BirdsEyeView launches ‘AI Data Scrubbing’ for large-scale hazard modelling

March 3, 2026

BirdsEyeView, the European Space Agency-backed insurtech specialising in natural catastrophe modelling and exposure management, today announces the launch of AI Data Scrubbing, a new capability designed to automate Statement of Values (SOV) data cleaning and geolocation to support bulk hazard modelling at scale.

AI Data Scrubbing applies advanced AI to automatically clean, standardise, and geolocate submitted Excel SOV files, transforming raw exposure data into modelling-ready inputs within minutes.

The solution is designed to remove one of the most persistent bottlenecks in catastrophe modelling: preparing exposure data before it can be analysed. By automating this process, insurers and brokers can accelerate time-to-insight while improving overall data quality and modelling confidence.

Key capabilities:
 AI-driven SOV data cleaning and formatting
 High-accuracy geolocation from address-level inputs
 Bulk processing of up to 10,000 locations per run (scaling to 100,000 locations in upcoming releases)
 Outputs optimised for hazard modelling across multiple peril models

Built in collaboration with insurers, brokers, coverholders, and exposure management teams, AI Data Scrubbing reduces friction at the earliest stage of the modelling pipeline, enabling teams to move from raw data to actionable risk insight significantly faster.
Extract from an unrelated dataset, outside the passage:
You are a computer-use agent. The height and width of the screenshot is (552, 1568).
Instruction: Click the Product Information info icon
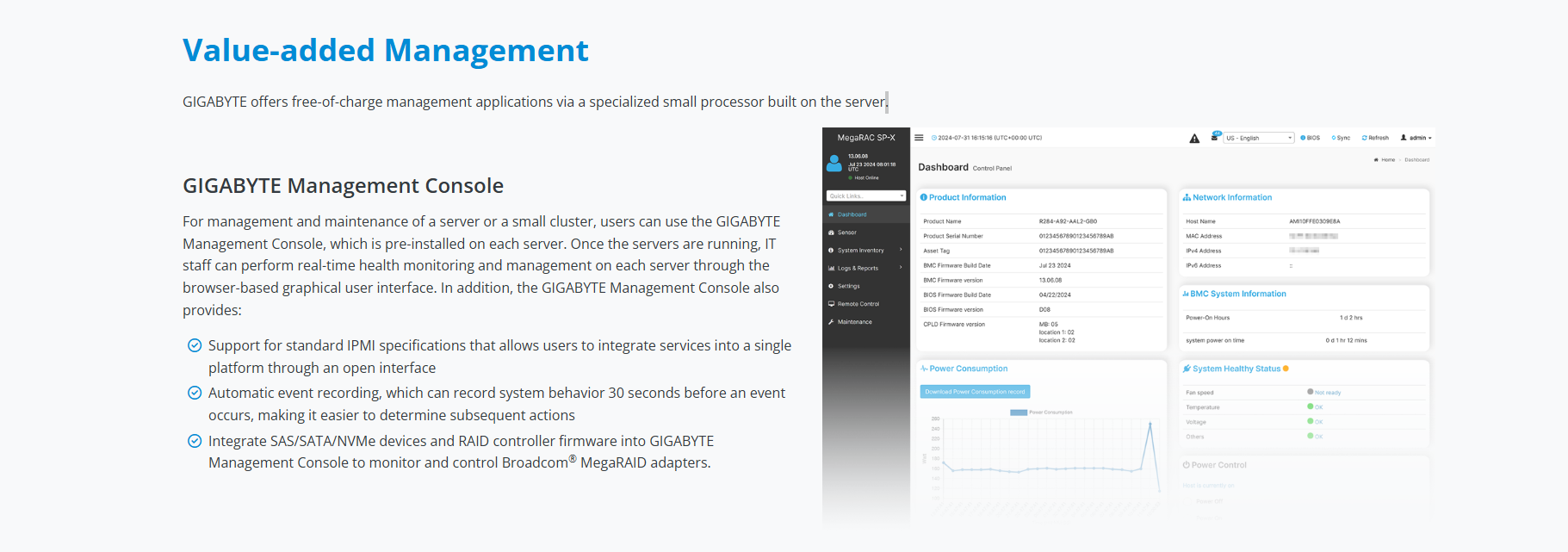coord(924,198)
James Rendell, CEO and Founder of BirdsEyeView, said: “Exposure data is the foundation of every catastrophe modelling decision, yet preparing it is still one of the most manual and error-prone parts of the workflow. Teams spend huge amounts of time fixing inconsistent formats, filling data gaps, resolving duplicates, and correcting addresses before they can even begin modelling.
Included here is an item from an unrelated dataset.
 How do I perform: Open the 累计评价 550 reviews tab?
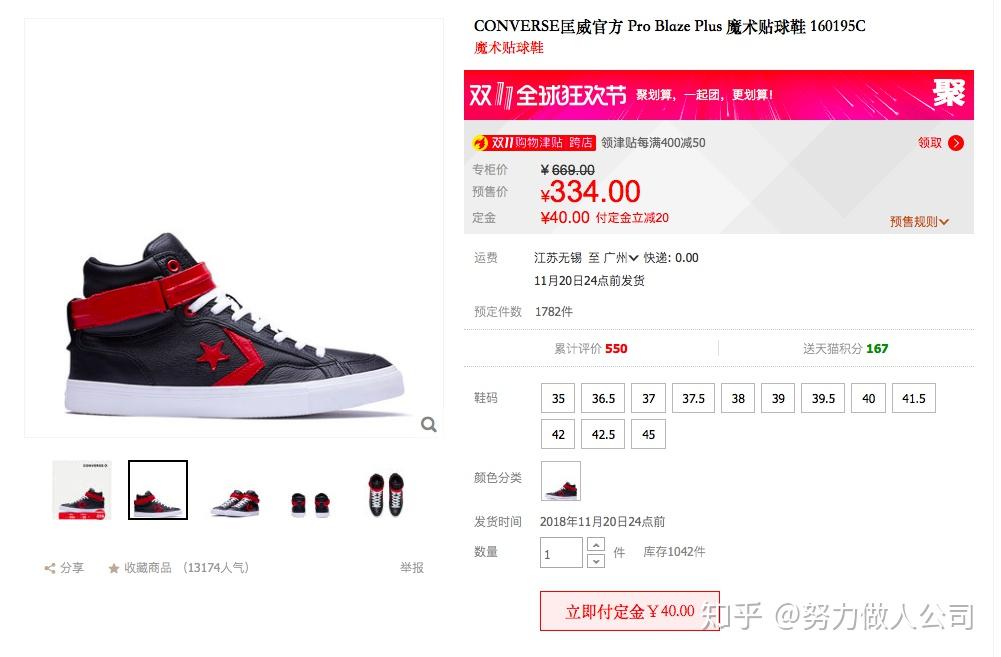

“With AI Data Scrubbing, we are fundamentally changing that experience. We’re giving underwriters and brokers the ability to take large, messy datasets and turn them into high-quality, geolocated, modelling-ready portfolios in minutes at their desk.
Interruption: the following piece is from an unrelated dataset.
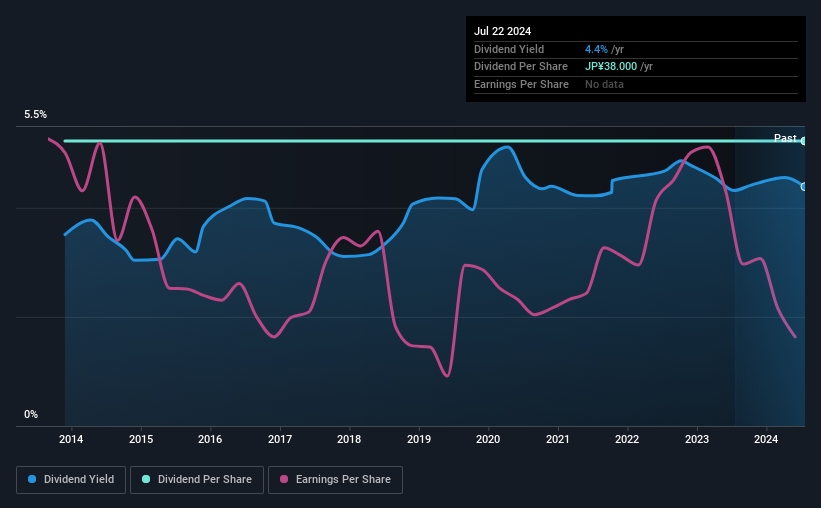821x508 pixels.
Task: Toggle the Dividend Per Share legend button
Action: click(197, 480)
“Longer term, this is about more than efficiency. Clean, structured exposure data unlocks better modelling accuracy, faster underwriting decisions, and ultimately better risk selection. As portfolios grow and catastrophe risk becomes more complex, the ability to scale data quality quickly will be a real competitive advantage for the market.”

BirdsEyeView’s platform combines high-resolution satellite data with advanced AI analytics to deliver real-time risk assessment and live portfolio exposure management directly at the underwriter’s desktop.